Y ahí se supo y lo supo pleno.

Y ya no pudo parar la pasión desencadenaba desde la llama encendido desde el otro.

Fueron tal vez sus propias manos, aferradas al pene como a un mástil en un mar proceloso, causantes del oleaje de la sangre que lo subían y bajaban en un masaje que no se sabía quien daba a quien, su boca al encendido carajo o el viril carajo hocicándole desde adentro.

Tal vez fueron las manos del lancero que, aprovechando el calor de la siesta, se habían extendido por su espalda hasta acariciar sus redondeadas y palpitantes ancas.

Los dedos ajenos le arrancaron una descarga placentera al contacto de sus nalgas, e incrementaron la sensación a medida que se internaban en su hendidura, rozando el último bastión de su dignidad a punto de ser honradamente sacrificada.
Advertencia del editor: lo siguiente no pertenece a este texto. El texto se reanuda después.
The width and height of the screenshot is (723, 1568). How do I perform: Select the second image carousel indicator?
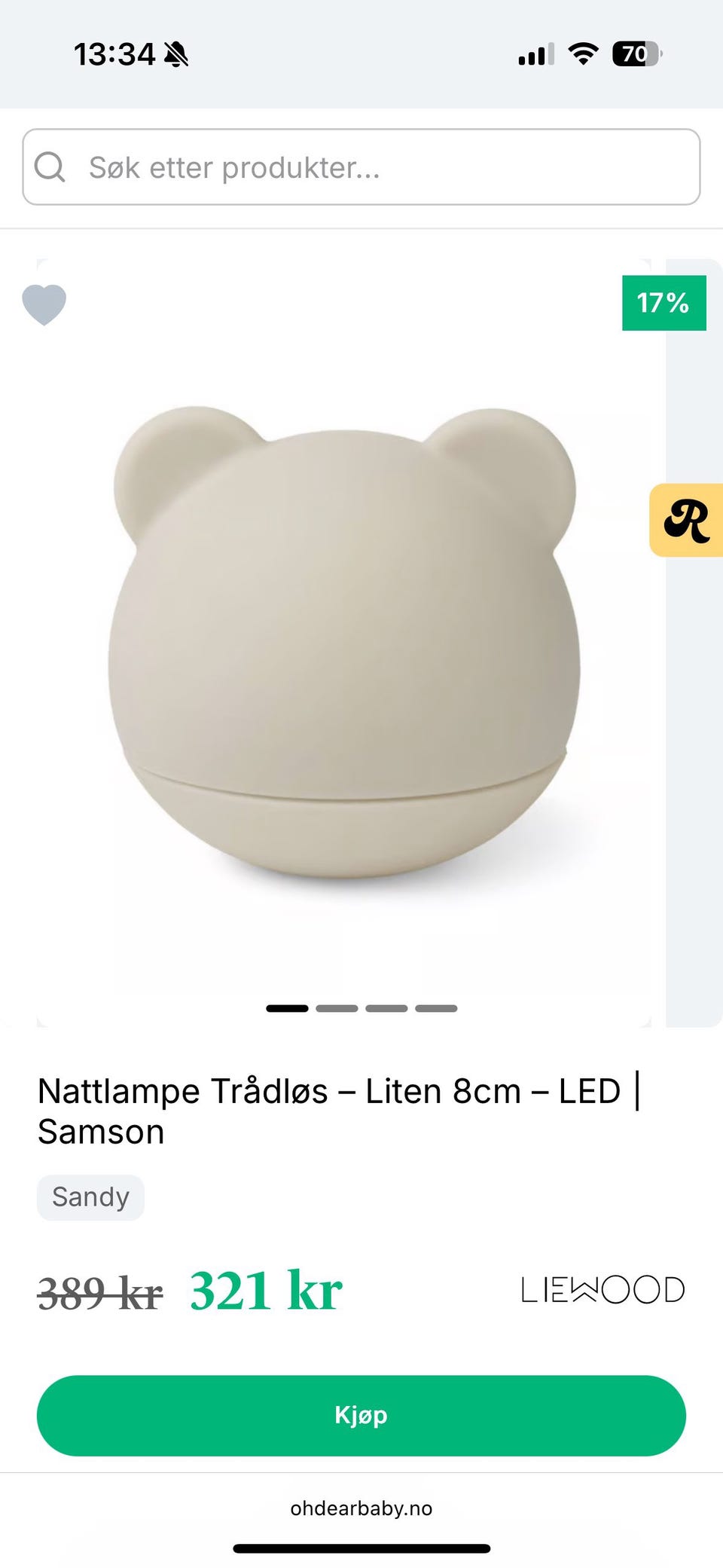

En un silencio roto por gemidos ahogados, en su boca el ariete llegaba a su máxima potencia.

Las manos de él lo retiraron girando su cuerpo -con esa habilidad que solo surge de la colaboración de la víctima- y su culo se abrió como un manjar en la mesa cardenalicia.

Aquella visión íntima de la deseada redondez calentada por dedos mágicos, servida en la mesa de comer, fue el detonante que incineró la zona.

Vanagloriábase de su poder pincelando con su brocha ambos glúteos con los colores del arco iris.

Como en un cuadro tridimensional la verga suavizaba sádicamente la geografía de la carne, rozando cada uno de sus poros y el anillo del placer una y otra vez, hasta que la gimoteada orden “metela” llenó la habitación del desenfreno.

Y la dignidad arremangó su vestido blanco en las caderas y maniató en sus pies las bragas para quedar inerme al ariete ensalivado. Embriagada de ganas de comerse semejante verga, el dolor de la posesión consentida se diluía en las lágrimas que dilataban aún más su ano hasta que algo divino cedió y las puertas se abrieron de par en par. Sonaron las trompetas y hermoso y dominante el invasor avanzó poseyendo, poseyéndome, poseyéndonos, marcando con su verga esa forma de ser de una vez y para siempre.

El éxito de la arremetida desconcertó al atacante que detuvo su avance, error táctico aprovechado por la víctima quien contraatacó empujando sus nalgas hacia la bragadura hasta absorber toda la cárnica envergadura.

La polla se deslizó en la conquista del laberinto que la tragaba hasta que las nalgas toparon con los pendejos de la ingle.

Vencedor, el canal había devorado el falo oprimiéndolo entre sus carnes.

Y si ahí no estuvo todo dicho fue porque entonces empezó una desenfrenada carrera de topetazos contrapuestos que encendieron hasta los mármoles de la habitación culminando en espasmos sucesivos que nadie supo en quien los empezaron ni en quien terminaron.

En su afán de escape de su prisión dorada la verga se desbordó subyugada desliéndose a los pies del ano.

Sus labios besaron suavemente una a una las nalgas y cada uno de los glúteos, a su turno, acarameló esos labios en un beso inverso hasta que una maravillosa luz en borbotones asomó del campo de batalla.

El terrible calor había acelerado el sudor. Saciaron su sed bebiéndose de piel a piel.